PF abre inquérito para apurar pagamento a influenciadores por ataques ao BC e defesa ao Banco Master

A Polícia Federal (PF) anunciou a abertura de um inquérito para apurar denúncias de pagamento a influenciadores digitais que teriam sido contratados para produzir conteúdos com ataques ao Banco Central (BC) e defender os interesses do Banco Master, instituição que foi alvo de liquidação extrajudicial. A investigação visa identificar eventuais irregularidades e verificar se houve crime de manipulação de informação ou financiamento ilegal de campanhas de desinformação.

A ação investigativa ocorre após relatos e denúncias de que influenciadores receberam propostas para divulgar vídeos e postagens nas redes sociais com uma narrativa favorável ao Banco Master e contrária às medidas adotadas pelo BC, com o objetivo de alterar a percepção pública sobre o caso. A Polícia Federal quer apurar a origem dos recursos, a forma de pagamento e os termos dos contratos feitos com essas pessoas.

O foco da investigação

O inquérito terá como foco principal entender se a contratação dos influenciadores configurou crime, como propaganda enganosa, difamação qualificada, financiamento irregular de campanha ou mesmo organização criminosa, dependendo das evidências coletadas. A PF analisará fatores como contratos, transferência de valores, comunicação e conteúdo publicado nas plataformas digitais.


Entre os pontos que serão investigados está a existência de cláusulas que determinavam a publicação de conteúdos com ataques explícitos ao Banco Central, fato que pode caracterizar utilização indevida de recursos para influenciar a opinião pública de maneira deliberada e coordenada.

Contexto político e repercussão

A investigação surge em um contexto de grande repercussão sobre o caso Banco Master, que gerou intenso debate no meio político, jurídico e econômico. A atuação do BC na liquidação da instituição financeira foi objeto de crítica por diversos segmentos, e a descoberta de possíveis campanhas pagas nas redes sociais intensificou o debate sobre ética digital, transparência e limites da influência online.

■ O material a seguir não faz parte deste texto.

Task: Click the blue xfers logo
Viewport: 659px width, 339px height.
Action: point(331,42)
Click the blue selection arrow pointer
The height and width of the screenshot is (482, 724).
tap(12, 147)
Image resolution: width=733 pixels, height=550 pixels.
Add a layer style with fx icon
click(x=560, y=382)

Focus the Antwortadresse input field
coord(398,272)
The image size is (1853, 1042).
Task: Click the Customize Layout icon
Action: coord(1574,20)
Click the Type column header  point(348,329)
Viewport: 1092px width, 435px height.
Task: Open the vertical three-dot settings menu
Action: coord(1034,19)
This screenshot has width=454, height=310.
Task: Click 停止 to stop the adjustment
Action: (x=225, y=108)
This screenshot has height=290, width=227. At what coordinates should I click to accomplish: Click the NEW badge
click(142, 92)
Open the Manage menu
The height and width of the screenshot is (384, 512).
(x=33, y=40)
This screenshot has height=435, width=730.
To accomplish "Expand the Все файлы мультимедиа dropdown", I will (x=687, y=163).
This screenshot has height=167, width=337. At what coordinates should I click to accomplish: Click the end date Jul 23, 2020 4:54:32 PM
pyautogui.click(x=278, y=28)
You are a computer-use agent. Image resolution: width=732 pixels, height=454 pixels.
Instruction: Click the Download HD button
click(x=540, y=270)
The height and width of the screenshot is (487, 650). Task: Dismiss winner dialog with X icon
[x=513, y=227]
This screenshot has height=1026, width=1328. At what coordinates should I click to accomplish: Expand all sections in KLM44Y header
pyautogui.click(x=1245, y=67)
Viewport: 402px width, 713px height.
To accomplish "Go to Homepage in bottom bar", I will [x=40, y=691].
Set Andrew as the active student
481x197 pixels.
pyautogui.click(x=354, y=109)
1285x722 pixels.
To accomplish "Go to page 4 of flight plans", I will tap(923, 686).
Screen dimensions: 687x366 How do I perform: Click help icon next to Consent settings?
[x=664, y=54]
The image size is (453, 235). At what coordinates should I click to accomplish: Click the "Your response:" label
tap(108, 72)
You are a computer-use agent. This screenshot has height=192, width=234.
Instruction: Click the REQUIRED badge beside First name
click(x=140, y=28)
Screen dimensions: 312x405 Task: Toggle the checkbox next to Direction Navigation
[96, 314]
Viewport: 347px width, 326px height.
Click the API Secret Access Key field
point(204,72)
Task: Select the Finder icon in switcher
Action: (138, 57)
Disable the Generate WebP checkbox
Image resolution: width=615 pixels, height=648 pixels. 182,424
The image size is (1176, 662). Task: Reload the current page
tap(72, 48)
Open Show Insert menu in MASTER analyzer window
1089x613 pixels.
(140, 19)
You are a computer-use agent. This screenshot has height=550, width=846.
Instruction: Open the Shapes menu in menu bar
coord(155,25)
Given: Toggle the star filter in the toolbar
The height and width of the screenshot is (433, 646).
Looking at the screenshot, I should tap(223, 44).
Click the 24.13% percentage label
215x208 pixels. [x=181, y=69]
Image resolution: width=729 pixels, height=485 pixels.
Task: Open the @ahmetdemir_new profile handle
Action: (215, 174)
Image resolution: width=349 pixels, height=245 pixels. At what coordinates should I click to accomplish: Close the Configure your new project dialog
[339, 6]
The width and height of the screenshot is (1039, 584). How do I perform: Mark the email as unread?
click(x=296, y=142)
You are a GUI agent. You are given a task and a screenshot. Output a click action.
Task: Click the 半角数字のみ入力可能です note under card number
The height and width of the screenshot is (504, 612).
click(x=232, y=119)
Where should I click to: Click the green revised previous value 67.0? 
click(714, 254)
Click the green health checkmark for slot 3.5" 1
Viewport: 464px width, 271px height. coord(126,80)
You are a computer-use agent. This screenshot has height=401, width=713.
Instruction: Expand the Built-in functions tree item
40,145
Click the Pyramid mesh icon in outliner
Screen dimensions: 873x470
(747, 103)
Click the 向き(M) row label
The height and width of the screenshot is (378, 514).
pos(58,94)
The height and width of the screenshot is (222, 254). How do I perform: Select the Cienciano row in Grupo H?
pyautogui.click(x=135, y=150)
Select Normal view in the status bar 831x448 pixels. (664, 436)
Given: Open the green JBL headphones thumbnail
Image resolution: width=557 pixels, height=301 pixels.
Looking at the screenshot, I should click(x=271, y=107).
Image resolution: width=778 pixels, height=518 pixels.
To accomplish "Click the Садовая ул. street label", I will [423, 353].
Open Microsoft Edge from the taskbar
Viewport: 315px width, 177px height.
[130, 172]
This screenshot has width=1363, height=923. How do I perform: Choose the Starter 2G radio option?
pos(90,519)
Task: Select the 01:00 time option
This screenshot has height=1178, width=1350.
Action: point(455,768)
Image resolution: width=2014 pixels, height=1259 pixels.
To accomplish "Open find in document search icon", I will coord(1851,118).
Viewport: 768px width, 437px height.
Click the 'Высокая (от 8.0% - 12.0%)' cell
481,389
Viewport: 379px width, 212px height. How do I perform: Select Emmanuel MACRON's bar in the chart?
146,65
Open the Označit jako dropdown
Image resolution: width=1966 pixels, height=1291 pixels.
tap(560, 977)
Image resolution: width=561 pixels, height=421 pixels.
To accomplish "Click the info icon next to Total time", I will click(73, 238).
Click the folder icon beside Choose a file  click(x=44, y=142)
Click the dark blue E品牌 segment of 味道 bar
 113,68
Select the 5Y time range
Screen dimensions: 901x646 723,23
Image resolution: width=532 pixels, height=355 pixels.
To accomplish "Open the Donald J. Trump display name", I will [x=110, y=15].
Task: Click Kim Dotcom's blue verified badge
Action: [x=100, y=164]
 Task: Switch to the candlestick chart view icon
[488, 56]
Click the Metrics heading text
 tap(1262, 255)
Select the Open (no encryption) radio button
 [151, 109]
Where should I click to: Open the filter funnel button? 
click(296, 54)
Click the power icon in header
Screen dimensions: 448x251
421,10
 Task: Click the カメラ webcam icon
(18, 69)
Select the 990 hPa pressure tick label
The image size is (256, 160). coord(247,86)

Autoridades e especialistas em direito digital ressaltam que a investigação da PF pode ter impacto importante para coibir práticas irregulares de financiamento de conteúdos que visem manipular interpretação de fatos econômicos ou regulatórios.

Próximos passos da PF

A Polícia Federal deve ouvir influenciadores, intermediários e eventuais contratantes, além de requisitar documentos e extratos bancários que ajudem a mapear o fluxo de recursos. A investigação deverá ser concluída com um relatório que pode apontar indícios de crime e embasar ações judiciais, caso irregularidades sejam confirmadas.